When the 1 million-square-foot project is complete — at some point beyond 2020 — those experiences will attract Detroiters and visitors from around the world, he said.

“We’re going to have kids that are going to come here and make and play with robots in the makers space,” Sharples said. “We’re going to have potentially chefs in the market hall creating new ideas, new foods. Artists having eureka moments in the galleries and the studio in the exhibition hall.

“We’re going to have music, dance, tech talks in the flex hall space. We’re going to have innovation conferences in the main hall. We’re going to have the state-of-the-art tech space to draw the youngest and the brightest to Detroit. And, most importantly, we’re going to have people living on the site. This is going to be a 24/7 community.”

Sharples’ comments Thursday were among a speaker list including Dan Gilbert, Bedrock’s founder and chairman, Lt. Gov.

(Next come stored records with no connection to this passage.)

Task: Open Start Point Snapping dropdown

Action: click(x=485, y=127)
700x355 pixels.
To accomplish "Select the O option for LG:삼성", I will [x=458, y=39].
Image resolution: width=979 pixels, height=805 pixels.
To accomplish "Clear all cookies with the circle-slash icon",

Brian Calley and Joe Hudson, the former CEO of the J.L. Hudson Co.

After nearly two decades as a vacant space in the heart of Detroit’s downtown, Bedrock and officials celebrated a project that includes the city’s tallest skyscraper at 800 feet.

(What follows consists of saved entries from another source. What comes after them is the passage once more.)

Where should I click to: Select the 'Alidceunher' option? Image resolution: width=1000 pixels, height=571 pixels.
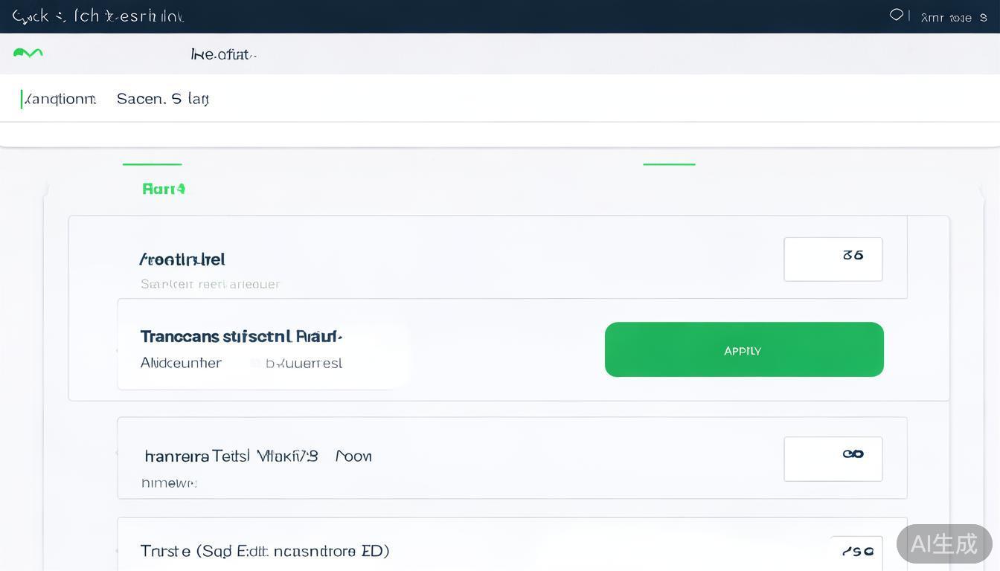point(181,363)
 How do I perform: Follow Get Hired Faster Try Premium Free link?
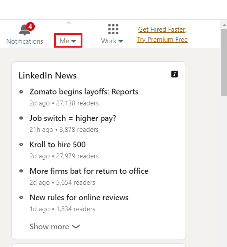pyautogui.click(x=162, y=34)
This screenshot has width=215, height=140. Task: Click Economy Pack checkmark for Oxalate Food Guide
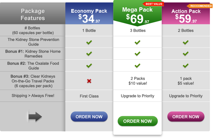pos(89,66)
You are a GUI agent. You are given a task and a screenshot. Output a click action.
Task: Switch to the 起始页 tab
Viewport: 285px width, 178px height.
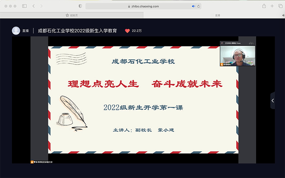(71, 15)
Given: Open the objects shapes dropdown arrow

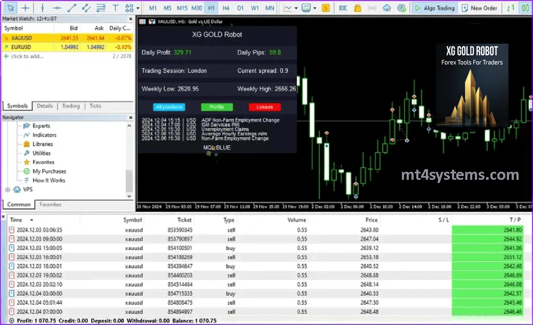Looking at the screenshot, I should click(x=138, y=8).
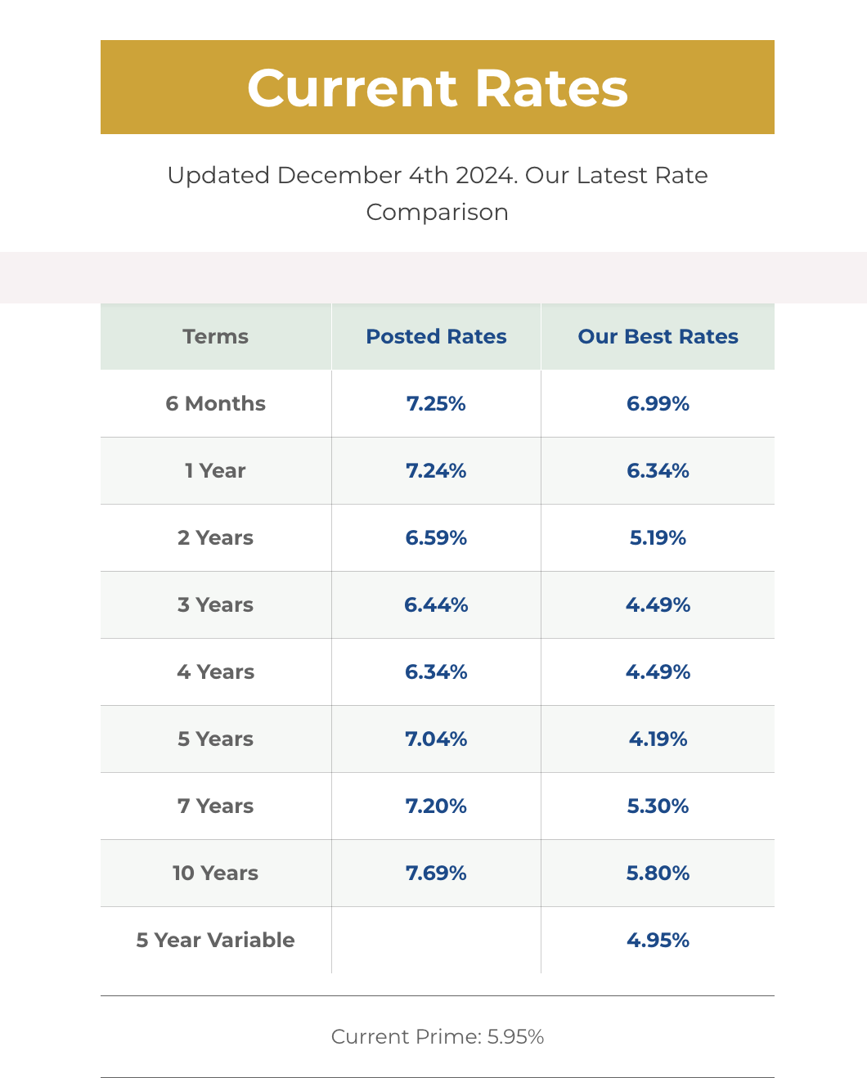Select the 7 Years term cell

(x=216, y=806)
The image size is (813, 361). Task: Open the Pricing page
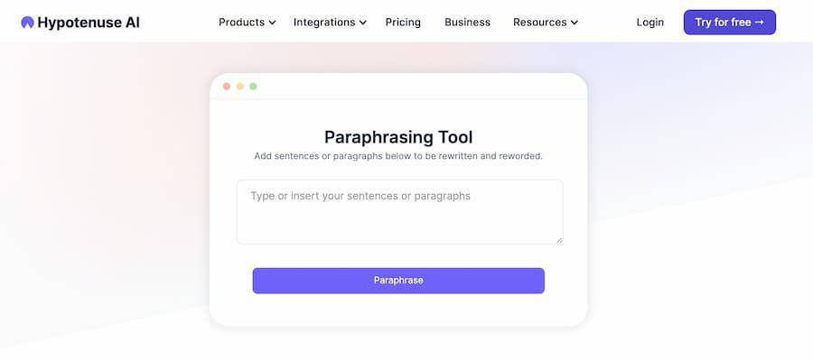(x=403, y=23)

It will exceed General Motors Co.’s Renaissance Center, which stands at 727 feet. The tower will be topped with a multi-level public observation deck that, based on renderings, angles out at the building’s highest point so visitors can take in the city’s highest skyline views.

“When we break ground today, we’re going to send a powerful message about the future of Detroit,” Gilbert said.

Its $1 billion price tag, which was noted by Bedrock, is up roughly $100 million from previous projections.

Even in this decade of booming downtown development, the new construction cost for the massive new development puts the project in an elite group.

Little Caesars Arena, the sports and entertainment complex that debuted this fall, cost $863 million to build. The planned Gordie Howe International Bridge, which will connect Detroit and Windsor, has a $2.1 billion construction cost. If the permanent MGM Grand Detroit were built today, it would cost $1.2 billion, based on an inflation-adjusted estimate of its $800 million cost in 2007.

Gilbert said the development, which renderings show will have a glassy appearance, is designed to draw people in and around the space — not just at the site but to retailers in the area.

“We want people to see in it and people to see out,” he said. “That’s the whole point. We want to push traffic, people into the streets to shop. You have to have an experience. When you come to an urban city, it’s an experience.”

The development will feature 425,000 square feet of residential space, 240,000 square feet of office space, 120,000 square feet of event space and 100,000 square feet of retail space. There will also be 700-plus underground parking spaces.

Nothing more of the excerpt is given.